E se con Mandela il Sudafrica stesse per seppellire anche un’illusione? Il primo mandato alla testa della nazione, per il presidente-premio Nobel è stato anche l’ultimo, ma la sua figura ha continuato fino all’ ultimo ad essere, nell’immaginario collettivo, tutt’uno col Paese che aveva condotto alla libertà. Molti si chiedono però se, passate le ore del lutto, del ricordo e della celebrazione solenne, non sia arrivato il momento di paragonare l’ideale della Nazione Arcobaleno, per cui Tata Madiba ha lottato, ai risultati ottenuti dai suoi immediati successori.

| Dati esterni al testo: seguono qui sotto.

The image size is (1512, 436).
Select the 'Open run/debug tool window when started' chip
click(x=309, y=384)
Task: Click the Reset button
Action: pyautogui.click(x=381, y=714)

Già prima della morte del ‘padre della patria’, la pressione dell’opinione pubblica era alta intorno al presidente in carica Jacob Zuma, leader del partito che fu di Mandela (l’ANC, African National Congress) ma assai distante da lui quanto alla condotta personale. Gli stessi media sudafricani che dal 5 dicembre stanno dedicando  titoli e servizi speciali a Madiba, nei giorni precedenti avevano riservato questi spazi al caso-Nkandla, la località in cui si trova la sontuosa residenza privata del capo dello Stato. Questa, sostengono gli accusatori, sarebbe stata rimodernata utilizzando circa 20 milioni di dollari dei contribuenti: una circostanza che potrebbe minare il futuro politico di Zuma, in cerca di un secondo mandato nelle elezioni generali del 2014.
Il caso-Nkandla è l’ultimo ma non il più spinoso dei problemi con cui gli aspiranti eredi di Mandela dovranno confrontarsi. Anche quelli che sembravano essere i punti fermi del ‘nuovo Sudafrica’ post-apartheid oggi appaiono meno saldi, a cominciare proprio dai rapporti tra le diverse comunità. Finita per sempre la segregazione ‘legale’ ne resta un’altra, più insidiosa: una parte importante della popolazione nera è ancora in condizioni di marginalità più o meno accentuate, dal punto di vista sociale ed economico.
Patrick Craven, portavoce del sindacato Cosatu (Congress of South African Trade Unions) ha rivolto, poco dopo la morte di Mandela, un appello esplicito alle autorità perché contrastino quello che ha definito apartheid economico”; anziché diminuire, negli ultimi 12 anni, la differenza di reddito tra neri e bianchi è aumentata: in media il reddito di una famiglia bianca è il doppio di quello di una famiglia nera. In più, i debiti contratti dai privati hanno raggiunto, complessivamente, i 140 miliardi di dollari, secondo l’ultimo rapporto nazionale in materia. E preoccupa anche la disoccupazione: il tasso ufficiale è intorno al 25%, ma diverse stime parlano di un 40% di senza lavoro ‘reali’, almeno per metà giovani. Una “bomba a tempo”, l’ha definita ancora il Cosatu.
La precarietà economica ha dato nuova vita ad un nemico che il Paese credeva di aver sconfitto con la fine del regime segregazionista: il razzismo. La nuova divisione non è tra bianchi e neri, ma tra sudafricani e stranieri provenienti da altre parti del continente; questi ultimi sono accusati, tra l’altro, di distruggere il mercato del lavoro accettando condizioni lavorative misere.
Ad appannare l’immagine del Sudafrica sono anche i grandi numeri: nel terzo trimestre del 2013 il Pil è cresciuto solo dello 0,7%; risultato misero per un Paese che punta a rimanere tra le potenze emergenti a livello globale. A drenare risorse dalle casse statali – con conseguenze soprattutto sui servizi offerti ai più poveri – è anche la corruzione: ancora nel 2012 oltre il 47% dei sudafricani – secondo uno studio di Transparency International reso pubblico a luglio – ha dovuto pagare tangenti per accedere a servizi essenziali: non un ottimo biglietto da visita per una classe politica che aveva ricevuto il compito di gestire la grande eredità ideale di Nelson Mandela.